I am not sure whether mainline economists and the mainline media will let Hollande wear his surgical gloves, and undertake some radical reforms that turns French economy for the benefit of its majority population. After all, US President Obama's rant of "a change you can believe in" remained a hollow promise. Corporate America didn't let me him perform the surgery he needed to. In the process, America has been left bleeding. It therefore relies more on 'quantitative easing' -- printing of currency notes, and bullying developing economies and other developing countries to open up for American products. It will not last long. We all know.
French President Hollande doesn't have to follow the stock markets to know what he is doing is right or wrong.
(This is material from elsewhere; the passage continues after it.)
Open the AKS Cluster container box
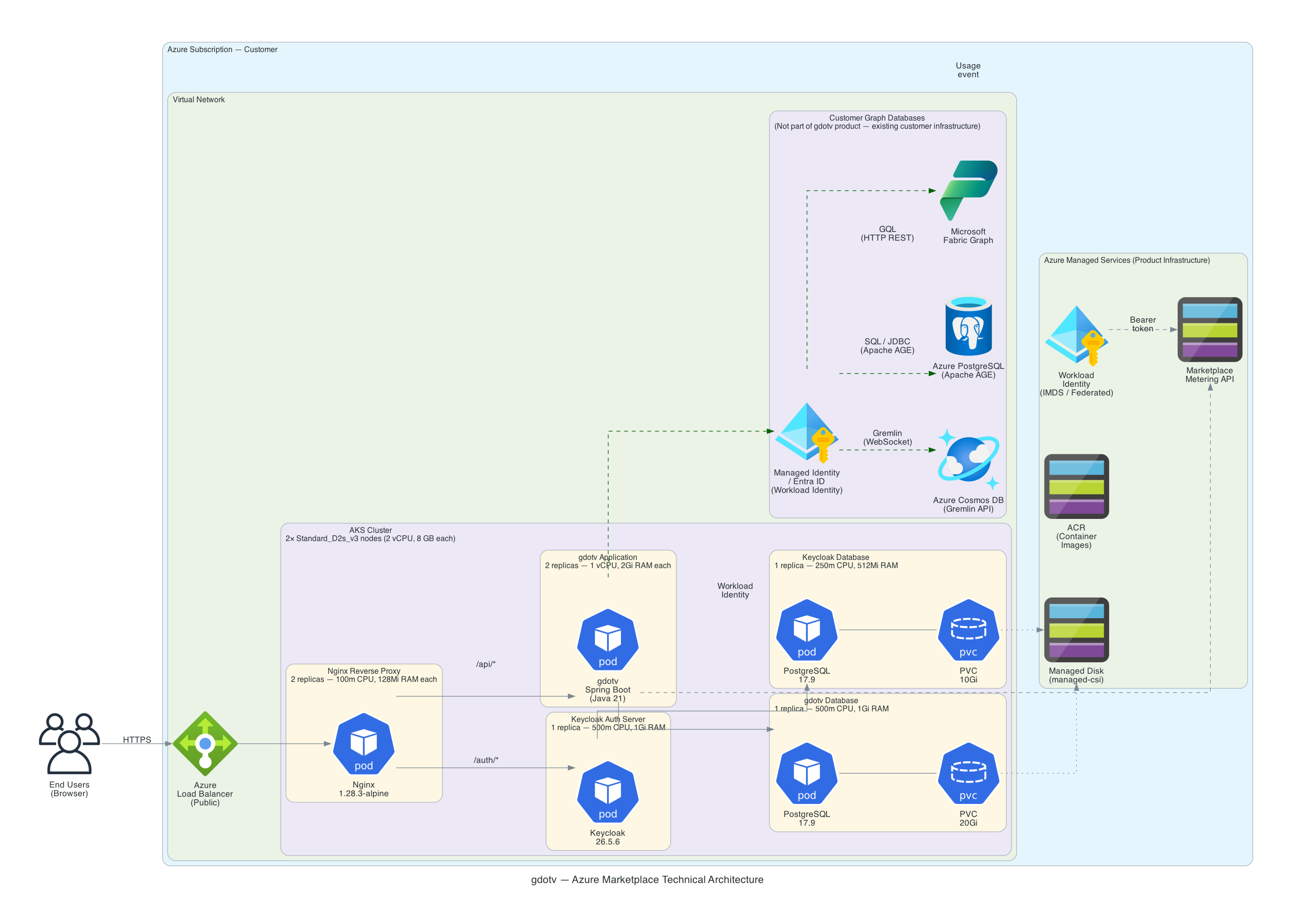1295x924 pixels. (370, 529)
The moment he disconnects with the financial markets, I can see a bright future for France. And as an Austrian statesman, Klemens Wenzel von Metternich, once said: "When Paris sneezes, Europe catches cold," I can only hope the cold Europe catches spreads like a virus across the globe. All that Hollande needs to focus on is how to convert his poll promises into action. Forget about fiscal reforms and rebuilding French competitiveness, as economists will go on suggesting, focus more on social turnaround. France needs to create mass employment, and spread the benefits of economic growth equitably among the masses. It needs a radical overhaul of the macro-economic policies that have brought the world to a brink. Hollande can surely lead the world out of dark woods. He has the mandate to do so. He cannot waste this opportunity.